Nel vecchio Corpo forestale dello Stato c’era corruzione. C’erano agenti che prendevano «mazzette». Anzi, spiega il pentito Francesco Oliverio - già capo del locale di Belvedere Spinello, piccolo centro della Presila Crotonese – c’erano uomini in divisa grigia che erano veri e propri «stipendiati».


E’ un affresco desolante quello tracciato tra le pieghe della coda dell’inchiesta “Stige” che sabato scorso ha portato all’arresto del maresciallo Carmine Greco, comandante della caserma dei carabinieri forestali di Cava di Melis. La perquisizione effettuata su delega della Procura di Castrovillari negli uffici di Calabria Verde: un’indagine che – sostengono i pm di Catanzaro che lo hanno fatto mandare in carcere – egli avrebbe pilotato per favorire gli Spadafora, imprenditori boschivi legati ai clan. Fu la stessa perquisizione nella quale il commissario di Calabria Verde, ex generale dei carabinieri, Aloisio Mariggiò – uno che fino a qualche tempo prima aveva il potere di trasferire quegli stessi carabinieri in Val di Susa - si vide schernire con la frase: «Lei è un uomo fortunato».

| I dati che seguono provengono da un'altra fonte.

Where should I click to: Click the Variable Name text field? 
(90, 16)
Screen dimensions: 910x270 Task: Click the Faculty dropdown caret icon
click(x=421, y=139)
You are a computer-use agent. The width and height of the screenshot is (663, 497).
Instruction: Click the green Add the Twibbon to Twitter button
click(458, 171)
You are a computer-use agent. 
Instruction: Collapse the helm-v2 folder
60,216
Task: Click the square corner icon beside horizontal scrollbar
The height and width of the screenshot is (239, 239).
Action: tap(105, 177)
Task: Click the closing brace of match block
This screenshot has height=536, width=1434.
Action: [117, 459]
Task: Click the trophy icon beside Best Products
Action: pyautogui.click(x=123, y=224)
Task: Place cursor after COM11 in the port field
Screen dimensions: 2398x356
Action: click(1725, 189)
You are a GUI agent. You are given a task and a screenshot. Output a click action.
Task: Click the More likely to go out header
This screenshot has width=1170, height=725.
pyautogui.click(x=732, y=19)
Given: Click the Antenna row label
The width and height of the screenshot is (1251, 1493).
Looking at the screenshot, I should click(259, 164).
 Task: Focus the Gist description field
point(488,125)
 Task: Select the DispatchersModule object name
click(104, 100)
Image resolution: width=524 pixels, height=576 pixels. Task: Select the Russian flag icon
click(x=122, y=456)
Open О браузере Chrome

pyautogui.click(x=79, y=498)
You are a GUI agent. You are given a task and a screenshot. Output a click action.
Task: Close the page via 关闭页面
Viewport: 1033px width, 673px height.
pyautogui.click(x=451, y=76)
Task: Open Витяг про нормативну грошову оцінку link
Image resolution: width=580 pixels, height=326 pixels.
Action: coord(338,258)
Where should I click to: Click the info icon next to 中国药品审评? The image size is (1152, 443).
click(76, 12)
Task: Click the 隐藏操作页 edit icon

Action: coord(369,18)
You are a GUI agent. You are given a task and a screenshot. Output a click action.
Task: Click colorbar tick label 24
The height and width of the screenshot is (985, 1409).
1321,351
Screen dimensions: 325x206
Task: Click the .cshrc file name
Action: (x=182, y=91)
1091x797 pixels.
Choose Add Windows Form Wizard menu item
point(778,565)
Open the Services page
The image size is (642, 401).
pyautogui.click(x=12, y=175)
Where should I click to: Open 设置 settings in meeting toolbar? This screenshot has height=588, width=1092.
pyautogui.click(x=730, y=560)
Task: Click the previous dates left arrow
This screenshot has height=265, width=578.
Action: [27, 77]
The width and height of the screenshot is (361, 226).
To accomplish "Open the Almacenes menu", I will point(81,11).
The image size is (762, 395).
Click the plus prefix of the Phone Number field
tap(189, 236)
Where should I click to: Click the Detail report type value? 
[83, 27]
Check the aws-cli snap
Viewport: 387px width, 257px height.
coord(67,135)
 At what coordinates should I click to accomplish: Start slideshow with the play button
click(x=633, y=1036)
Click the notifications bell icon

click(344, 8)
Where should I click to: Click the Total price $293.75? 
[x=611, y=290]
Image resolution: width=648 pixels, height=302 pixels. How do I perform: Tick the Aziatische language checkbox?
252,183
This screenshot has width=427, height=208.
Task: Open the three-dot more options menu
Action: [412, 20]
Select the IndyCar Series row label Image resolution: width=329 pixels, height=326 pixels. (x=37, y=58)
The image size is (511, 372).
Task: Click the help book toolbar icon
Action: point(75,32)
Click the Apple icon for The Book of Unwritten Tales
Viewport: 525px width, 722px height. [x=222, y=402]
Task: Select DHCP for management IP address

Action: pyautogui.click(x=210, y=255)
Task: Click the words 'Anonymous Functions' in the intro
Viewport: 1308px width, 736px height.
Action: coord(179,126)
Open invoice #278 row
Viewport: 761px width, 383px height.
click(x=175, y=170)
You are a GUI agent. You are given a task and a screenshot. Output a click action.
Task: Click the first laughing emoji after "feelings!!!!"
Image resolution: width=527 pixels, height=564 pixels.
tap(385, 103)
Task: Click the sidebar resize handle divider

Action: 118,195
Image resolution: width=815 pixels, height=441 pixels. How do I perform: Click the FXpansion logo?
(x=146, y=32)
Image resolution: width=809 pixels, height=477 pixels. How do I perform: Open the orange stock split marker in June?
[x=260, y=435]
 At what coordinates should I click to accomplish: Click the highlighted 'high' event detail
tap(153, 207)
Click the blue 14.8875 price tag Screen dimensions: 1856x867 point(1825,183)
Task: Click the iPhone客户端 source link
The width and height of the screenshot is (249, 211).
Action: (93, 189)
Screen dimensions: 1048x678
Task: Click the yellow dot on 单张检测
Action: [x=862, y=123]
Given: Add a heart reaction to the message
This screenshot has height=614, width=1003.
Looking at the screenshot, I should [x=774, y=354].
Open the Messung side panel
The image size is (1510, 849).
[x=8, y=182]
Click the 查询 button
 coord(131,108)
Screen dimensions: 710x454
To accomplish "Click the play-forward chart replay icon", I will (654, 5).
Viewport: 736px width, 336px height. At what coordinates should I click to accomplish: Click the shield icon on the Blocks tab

Tutt’altro che fortunato è stato invece Greco, il cui arresto scopre la punta di un iceberg. Parlano i pentiti sugli infedeli dello Stato asserviti ai ras dei boschi, ma ci sono anche intercettazioni. Occhi chiusi sui tagli non autorizzati, scrupolosi controlli invece nei confronti delle imprese non allineate. Un sistema a cui la Direzione distrettuale antimafia di Catanzaro ha inferto solo un primo colpo.